アメリカでは2019年4月にベライゾン・コミュニケーションズがイリノイ州シカゴとミネソタ州ミネアポリスで5Gサービスを開始、そして韓国でもアメリカとほぼ同時期にサービスを開始、さらに中国やヨーロッパでもサービスを開始している。
通信システムの歴史1G~5G
日本では2020年に5Gサービスが開始されますが、それまでの1G~4Gまでの歴史を見てみましょう。
その歴史は携帯電話・スマートフォンの普及と深く関係しています。
1G アナログ通信時代 携帯電話の普及
1Gが普及したのは1980年代。1985年にポータブル電話機ショルダーホンが登場し、1987年には携帯電話が登場。
1Gは、音声を電波に乗る信号に変換して通信するアナログ方式のため、機能は音声通話のみ。通信品質や通信距離にも課題があったため、デジタル方式への開発が進んでいった。
2G デジタル通信時代 インターネットやメールが可能に
1990年代には通信方式はアナログからデジタルへと変わり2Gが普及。デジタルへと変わり携帯電話でのデータ通信が容易になり、メールの利用やインターネット回線への接続が可能になった。
NTTドコモが1999年に発売した「iモード」を中心に携帯電話でのデータ通信を利用した様々なサービスが登場。これによりデータ通信速度の向上の必要性が重要となっていった。
3G 高速通信時代 初の国際標準の移動通信システム
2000年代には3Gが普及し、データ通信速度が大幅にアップした。2008年にはソフトバンクが「iPhone 3G」を発売し、スマホ時代の幕開けとなった。これにより、高速大容量通信へのニーズが高まっていった。

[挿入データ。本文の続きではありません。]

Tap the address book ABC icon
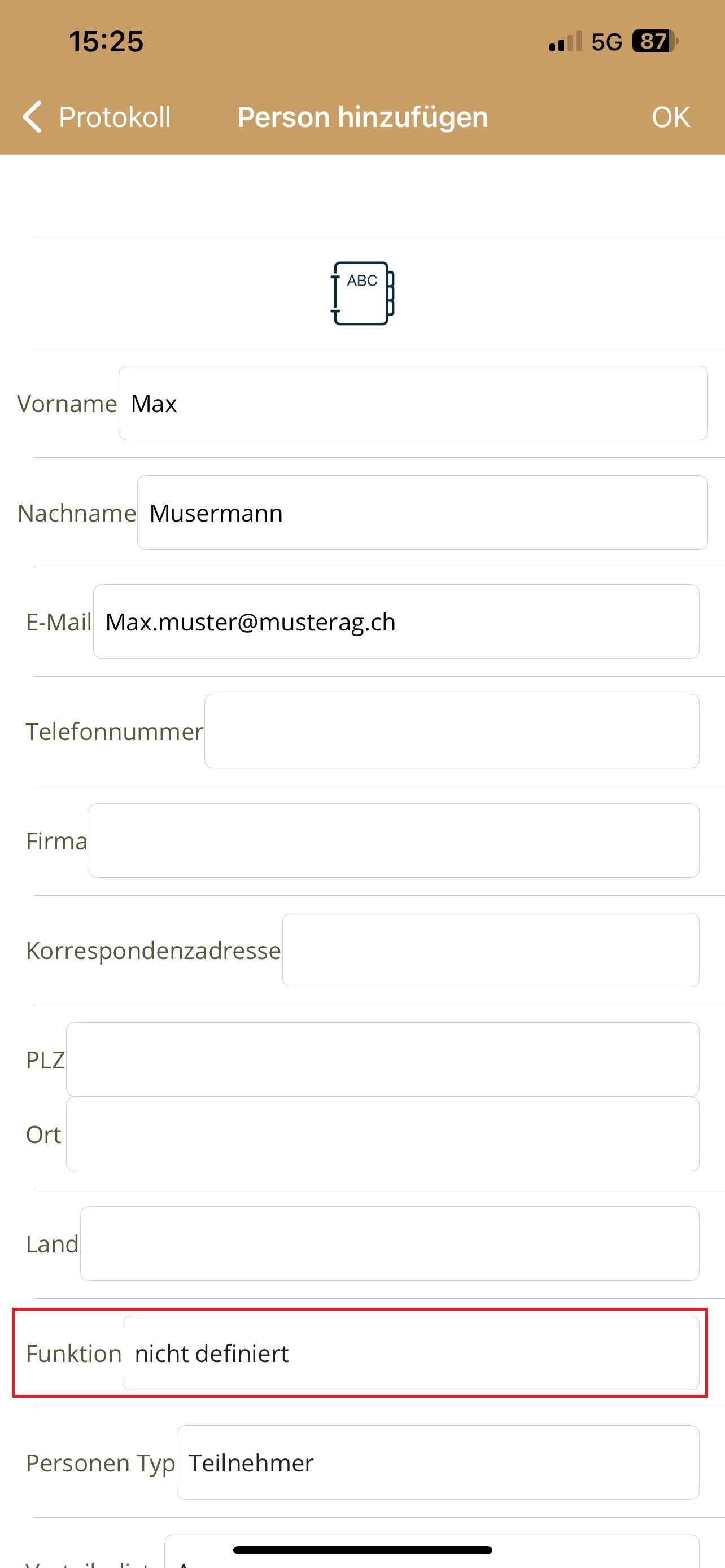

また、日本の携帯電話を海外でも使えるようになったのはこの頃。
4G 超高速通信時代 スマートフォンの普及
2010年代に普及した4Gはスマートフォンの普及を加速させより大容量かつ超高速でのデータ通信が可能に。これによりスマートフォンでの動画視聴やモバイルゲームなどが可能になっていく。
5G IoT時代の基盤となり社会が大きく変わっていく
2020年代に普及していく5Gは携帯電話やスマートフォンという枠を超えて、あらゆるものがインターネットに繋がるIoT時代を迎えさまざまなサービスやビジネスでの活用が期待されています。